EXERCISE OBJECTIVE:
Starting at the line below holding "Víte, proč se" and stopping at the line holding "Podmínky užívání (325, 2513)", print every line exactly, both ends included, and leave the rest out.

MATERIALS PROVIDED:
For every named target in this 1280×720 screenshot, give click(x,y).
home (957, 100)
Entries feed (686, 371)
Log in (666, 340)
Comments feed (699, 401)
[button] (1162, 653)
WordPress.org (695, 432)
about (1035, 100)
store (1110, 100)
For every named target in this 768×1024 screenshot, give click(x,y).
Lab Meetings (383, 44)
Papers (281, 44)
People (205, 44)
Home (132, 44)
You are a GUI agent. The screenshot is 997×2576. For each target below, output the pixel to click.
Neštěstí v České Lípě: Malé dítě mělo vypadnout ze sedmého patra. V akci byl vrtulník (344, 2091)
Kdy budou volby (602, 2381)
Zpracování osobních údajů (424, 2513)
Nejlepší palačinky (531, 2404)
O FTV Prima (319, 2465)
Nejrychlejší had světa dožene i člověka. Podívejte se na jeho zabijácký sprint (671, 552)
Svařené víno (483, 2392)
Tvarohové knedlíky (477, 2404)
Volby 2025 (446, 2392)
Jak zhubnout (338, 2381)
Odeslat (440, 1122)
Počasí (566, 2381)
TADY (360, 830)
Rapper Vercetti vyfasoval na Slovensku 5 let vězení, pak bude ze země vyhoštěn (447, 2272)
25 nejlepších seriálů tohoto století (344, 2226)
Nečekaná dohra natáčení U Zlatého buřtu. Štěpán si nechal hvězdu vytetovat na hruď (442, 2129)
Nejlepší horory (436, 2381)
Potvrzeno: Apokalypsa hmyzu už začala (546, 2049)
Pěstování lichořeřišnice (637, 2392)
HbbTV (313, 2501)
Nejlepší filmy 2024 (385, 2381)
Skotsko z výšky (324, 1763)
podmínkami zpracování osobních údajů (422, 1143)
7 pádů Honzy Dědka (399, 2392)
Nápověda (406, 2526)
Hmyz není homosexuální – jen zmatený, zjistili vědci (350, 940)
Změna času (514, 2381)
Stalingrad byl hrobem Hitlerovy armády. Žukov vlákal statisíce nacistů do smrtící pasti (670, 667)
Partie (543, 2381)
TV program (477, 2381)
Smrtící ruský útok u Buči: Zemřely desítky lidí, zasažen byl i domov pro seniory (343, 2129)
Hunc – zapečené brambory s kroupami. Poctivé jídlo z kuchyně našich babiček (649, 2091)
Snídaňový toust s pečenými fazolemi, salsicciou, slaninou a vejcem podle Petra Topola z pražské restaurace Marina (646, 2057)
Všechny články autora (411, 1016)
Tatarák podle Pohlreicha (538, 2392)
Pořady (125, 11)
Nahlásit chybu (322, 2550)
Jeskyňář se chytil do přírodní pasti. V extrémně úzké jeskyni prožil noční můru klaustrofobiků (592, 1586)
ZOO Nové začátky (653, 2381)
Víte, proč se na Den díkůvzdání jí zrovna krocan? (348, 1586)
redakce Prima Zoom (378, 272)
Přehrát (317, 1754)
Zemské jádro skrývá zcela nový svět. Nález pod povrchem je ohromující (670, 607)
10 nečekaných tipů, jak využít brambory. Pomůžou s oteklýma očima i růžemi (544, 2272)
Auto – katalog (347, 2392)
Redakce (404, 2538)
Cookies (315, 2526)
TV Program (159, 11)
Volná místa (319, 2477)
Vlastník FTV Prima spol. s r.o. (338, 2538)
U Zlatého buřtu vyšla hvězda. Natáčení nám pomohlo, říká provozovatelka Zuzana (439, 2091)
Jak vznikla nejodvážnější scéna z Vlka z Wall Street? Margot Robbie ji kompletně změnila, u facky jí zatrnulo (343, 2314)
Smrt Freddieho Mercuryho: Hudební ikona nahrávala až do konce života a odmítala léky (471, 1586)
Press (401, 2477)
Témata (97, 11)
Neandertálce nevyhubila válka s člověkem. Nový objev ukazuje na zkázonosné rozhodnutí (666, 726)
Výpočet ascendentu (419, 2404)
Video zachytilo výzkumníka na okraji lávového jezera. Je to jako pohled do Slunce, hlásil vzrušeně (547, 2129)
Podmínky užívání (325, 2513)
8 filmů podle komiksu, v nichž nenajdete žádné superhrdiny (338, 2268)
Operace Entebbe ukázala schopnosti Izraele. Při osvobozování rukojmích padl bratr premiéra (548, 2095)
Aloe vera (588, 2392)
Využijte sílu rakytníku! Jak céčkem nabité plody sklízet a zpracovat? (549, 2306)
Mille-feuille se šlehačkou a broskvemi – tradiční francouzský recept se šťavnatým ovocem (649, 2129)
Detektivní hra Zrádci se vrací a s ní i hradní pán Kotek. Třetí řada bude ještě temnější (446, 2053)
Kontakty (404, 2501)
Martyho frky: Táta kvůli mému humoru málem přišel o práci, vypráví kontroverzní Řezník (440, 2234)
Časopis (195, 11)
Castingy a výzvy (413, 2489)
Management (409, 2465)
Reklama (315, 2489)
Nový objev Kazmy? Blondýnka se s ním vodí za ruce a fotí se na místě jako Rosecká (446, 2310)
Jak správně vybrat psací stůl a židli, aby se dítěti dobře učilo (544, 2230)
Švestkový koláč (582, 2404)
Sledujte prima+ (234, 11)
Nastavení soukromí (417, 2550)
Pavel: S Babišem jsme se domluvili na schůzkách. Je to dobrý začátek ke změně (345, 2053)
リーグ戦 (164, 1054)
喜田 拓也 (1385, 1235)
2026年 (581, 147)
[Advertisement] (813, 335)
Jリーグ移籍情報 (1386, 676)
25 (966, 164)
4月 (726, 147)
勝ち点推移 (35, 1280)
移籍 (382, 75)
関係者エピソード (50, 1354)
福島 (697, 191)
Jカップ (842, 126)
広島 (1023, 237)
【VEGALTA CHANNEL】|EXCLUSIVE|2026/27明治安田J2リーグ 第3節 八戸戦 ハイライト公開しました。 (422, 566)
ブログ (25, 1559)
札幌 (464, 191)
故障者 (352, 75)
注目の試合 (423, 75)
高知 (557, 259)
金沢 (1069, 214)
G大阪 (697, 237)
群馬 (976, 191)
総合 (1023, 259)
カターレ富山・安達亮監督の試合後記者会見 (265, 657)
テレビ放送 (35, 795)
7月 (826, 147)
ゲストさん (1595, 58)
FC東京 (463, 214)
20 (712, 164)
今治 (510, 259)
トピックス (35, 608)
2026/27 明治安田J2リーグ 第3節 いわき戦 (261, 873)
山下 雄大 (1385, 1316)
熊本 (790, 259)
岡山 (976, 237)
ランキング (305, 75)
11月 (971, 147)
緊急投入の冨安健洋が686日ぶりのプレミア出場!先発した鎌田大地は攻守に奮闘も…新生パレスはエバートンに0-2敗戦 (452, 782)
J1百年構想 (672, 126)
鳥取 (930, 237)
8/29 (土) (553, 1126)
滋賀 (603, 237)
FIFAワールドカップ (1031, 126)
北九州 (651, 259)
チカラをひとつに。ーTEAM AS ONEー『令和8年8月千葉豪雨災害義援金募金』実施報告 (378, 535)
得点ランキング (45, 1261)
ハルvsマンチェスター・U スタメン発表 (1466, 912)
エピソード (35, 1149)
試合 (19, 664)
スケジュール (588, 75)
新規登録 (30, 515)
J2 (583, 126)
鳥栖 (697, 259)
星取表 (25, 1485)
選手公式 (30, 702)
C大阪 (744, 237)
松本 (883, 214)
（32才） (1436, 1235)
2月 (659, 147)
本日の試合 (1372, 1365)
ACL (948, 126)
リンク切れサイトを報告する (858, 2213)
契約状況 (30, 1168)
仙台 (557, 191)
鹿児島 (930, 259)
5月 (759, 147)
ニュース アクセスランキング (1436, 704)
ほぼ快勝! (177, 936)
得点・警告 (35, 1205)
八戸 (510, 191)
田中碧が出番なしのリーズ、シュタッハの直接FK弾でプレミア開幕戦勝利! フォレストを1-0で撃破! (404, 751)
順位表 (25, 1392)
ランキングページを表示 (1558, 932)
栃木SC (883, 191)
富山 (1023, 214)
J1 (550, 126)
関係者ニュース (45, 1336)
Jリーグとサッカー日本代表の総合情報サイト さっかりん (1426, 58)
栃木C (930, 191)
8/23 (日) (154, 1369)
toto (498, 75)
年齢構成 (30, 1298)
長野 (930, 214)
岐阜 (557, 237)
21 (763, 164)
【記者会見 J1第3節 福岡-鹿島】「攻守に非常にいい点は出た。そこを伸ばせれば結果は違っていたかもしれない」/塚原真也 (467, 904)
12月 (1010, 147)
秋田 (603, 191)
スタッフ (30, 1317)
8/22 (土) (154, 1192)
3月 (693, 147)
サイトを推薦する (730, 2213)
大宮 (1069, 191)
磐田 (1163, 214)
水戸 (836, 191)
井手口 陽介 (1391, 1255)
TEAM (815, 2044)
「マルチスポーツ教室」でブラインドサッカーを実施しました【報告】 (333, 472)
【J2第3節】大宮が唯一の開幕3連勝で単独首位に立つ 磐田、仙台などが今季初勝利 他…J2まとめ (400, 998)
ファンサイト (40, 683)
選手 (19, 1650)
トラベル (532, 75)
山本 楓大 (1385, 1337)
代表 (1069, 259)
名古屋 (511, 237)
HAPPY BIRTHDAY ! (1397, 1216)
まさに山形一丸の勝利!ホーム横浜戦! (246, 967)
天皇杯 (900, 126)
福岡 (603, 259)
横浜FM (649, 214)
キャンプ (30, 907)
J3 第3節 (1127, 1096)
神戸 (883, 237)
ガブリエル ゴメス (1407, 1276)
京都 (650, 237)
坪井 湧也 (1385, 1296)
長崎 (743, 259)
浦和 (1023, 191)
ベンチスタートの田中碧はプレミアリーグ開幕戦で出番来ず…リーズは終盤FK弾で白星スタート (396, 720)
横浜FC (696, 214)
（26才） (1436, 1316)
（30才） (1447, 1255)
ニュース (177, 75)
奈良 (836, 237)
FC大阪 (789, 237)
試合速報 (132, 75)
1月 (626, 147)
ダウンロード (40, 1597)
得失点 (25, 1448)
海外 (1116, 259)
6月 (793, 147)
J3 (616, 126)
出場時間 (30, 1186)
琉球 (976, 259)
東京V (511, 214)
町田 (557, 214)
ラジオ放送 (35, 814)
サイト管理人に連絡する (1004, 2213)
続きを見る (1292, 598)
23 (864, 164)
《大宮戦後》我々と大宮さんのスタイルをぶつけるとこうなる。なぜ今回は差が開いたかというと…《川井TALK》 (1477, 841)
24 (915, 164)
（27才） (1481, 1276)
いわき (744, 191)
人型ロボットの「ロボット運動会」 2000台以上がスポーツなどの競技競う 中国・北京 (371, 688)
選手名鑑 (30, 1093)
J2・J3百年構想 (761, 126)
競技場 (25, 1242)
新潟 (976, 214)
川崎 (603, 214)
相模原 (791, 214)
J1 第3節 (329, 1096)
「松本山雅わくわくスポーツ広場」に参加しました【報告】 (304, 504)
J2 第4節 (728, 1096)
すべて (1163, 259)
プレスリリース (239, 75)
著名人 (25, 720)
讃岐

RESPONSE FOR THIS EXERCISE:
Víte, proč se na Den díkůvzdání jí zrovna krocan? (348, 1586)
redakce Prima Zoom (378, 272)
Přehrát (317, 1754)
Zemské jádro skrývá zcela nový svět. Nález pod povrchem je ohromující (670, 607)
10 nečekaných tipů, jak využít brambory. Pomůžou s oteklýma očima i růžemi (544, 2272)
Auto – katalog (347, 2392)
Redakce (404, 2538)
Cookies (315, 2526)
TV Program (159, 11)
Volná místa (319, 2477)
Vlastník FTV Prima spol. s r.o. (338, 2538)
U Zlatého buřtu vyšla hvězda. Natáčení nám pomohlo, říká provozovatelka Zuzana (439, 2091)
Jak vznikla nejodvážnější scéna z Vlka z Wall Street? Margot Robbie ji kompletně změnila, u facky jí zatrnulo (343, 2314)
Smrt Freddieho Mercuryho: Hudební ikona nahrávala až do konce života a odmítala léky (471, 1586)
Press (401, 2477)
Témata (97, 11)
Neandertálce nevyhubila válka s člověkem. Nový objev ukazuje na zkázonosné rozhodnutí (666, 726)
Výpočet ascendentu (419, 2404)
Video zachytilo výzkumníka na okraji lávového jezera. Je to jako pohled do Slunce, hlásil vzrušeně (547, 2129)
Podmínky užívání (325, 2513)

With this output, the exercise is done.